The child history began three weeks previously with the onset of abdominal pain with colic-like symptoms accompanied by nausea, and episodes of vomiting, associated with bloody diarrhoea dating back 15 days, followed by constipation and then stopping of feces and gas three days ago, without fever or extra-digestive signs. Her general condition was altered, with asthenia, anorexia and weight loss of two kg in 15 days.
During the examination, the patient temperature was normal, also abdominal examination revealed a distended abdomen associated with generalized tenderness, without palpable mass.
Intestinal gurgling, tympany on palpation. No tumor syndrome. However, the rest of the examination was unremarkable.
The biological examination of the patient revealed: Complete blood count (CBC) normal: WBC 6420/mm3, PMN 4820/mm3, C-reactive protein (CRP) negative, normal serum electrolytes, ACE: positive at 7 ng/mL.

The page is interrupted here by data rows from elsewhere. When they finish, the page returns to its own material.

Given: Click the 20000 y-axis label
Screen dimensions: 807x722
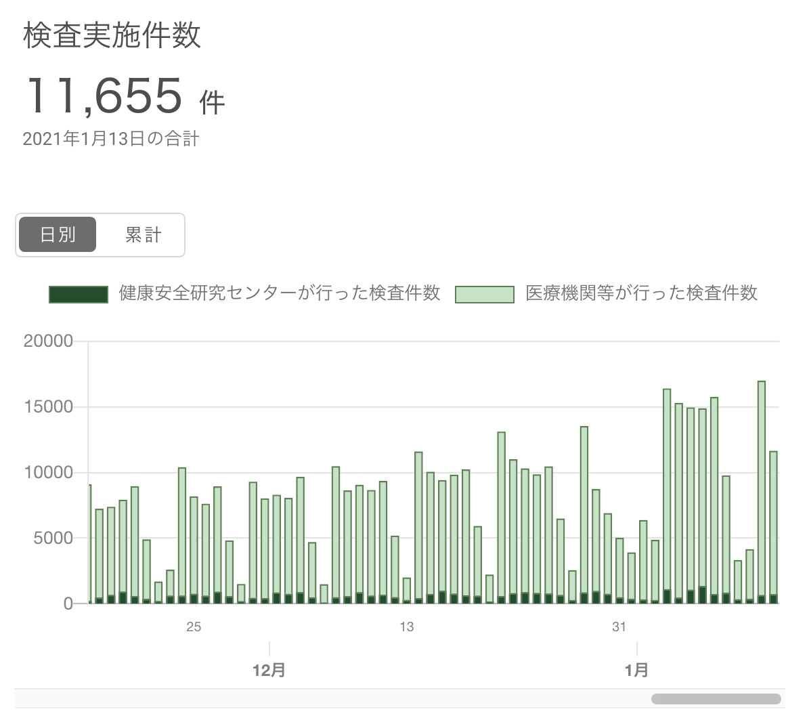Looking at the screenshot, I should (48, 341).
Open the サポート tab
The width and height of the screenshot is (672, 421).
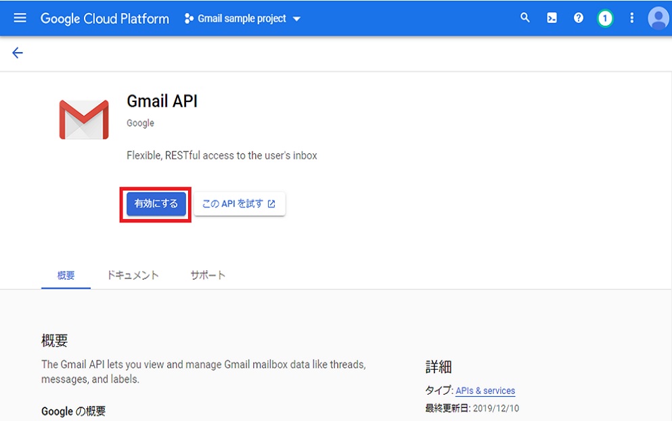(208, 275)
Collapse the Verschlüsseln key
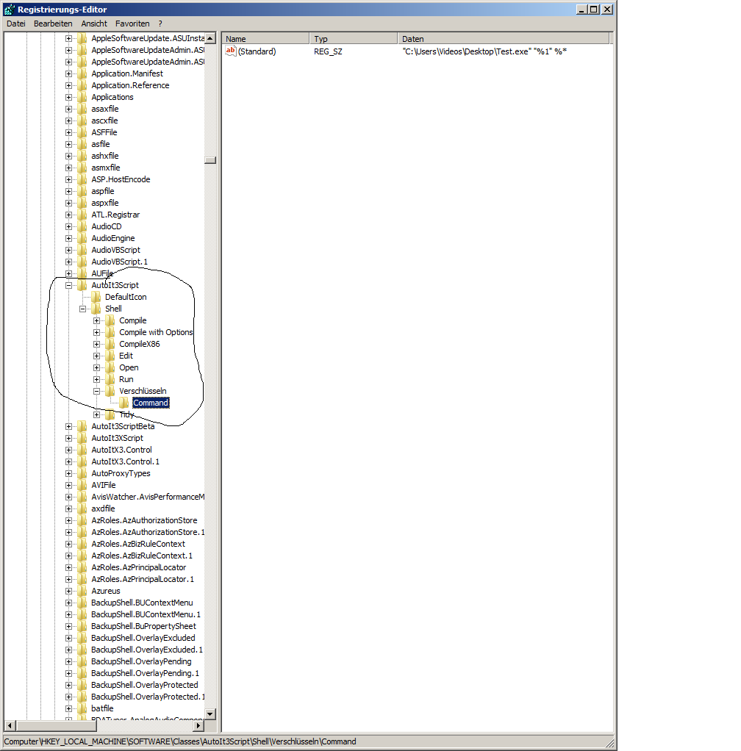Viewport: 741px width, 751px height. (96, 391)
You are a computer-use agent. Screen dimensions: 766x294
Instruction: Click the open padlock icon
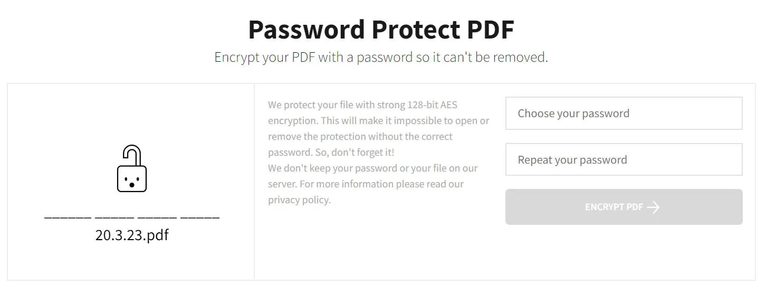pos(131,170)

Abdominal X-Ray revealed the presence of multiple hydroaeric levels (Fig. 1). Computed Tomography showed the existence organic colonic occlusion upstream of a tumoral thickening of the right colonic angle.
Colonoscopy indicated the presence of four tumor-like proliferations localized in the transverse colon, which were histopathologically studied as low-grade (90%) and high-grade (10%) dysplastic tubular adenomas.
Laparotomy revealed the presence of a parietal tumor at the right colonic angle, obstructing the intestinal lumen at this level. The patient underwent a segmental colectomy covering the right colonic angle + colostomy (Fig. 2). Anatomopathological study favored a differentiated adenocarcinoma reaching the serosa (Pt3Nx), infiltrating the colonic wall. With healthy surgical resection margins (Fig. 3).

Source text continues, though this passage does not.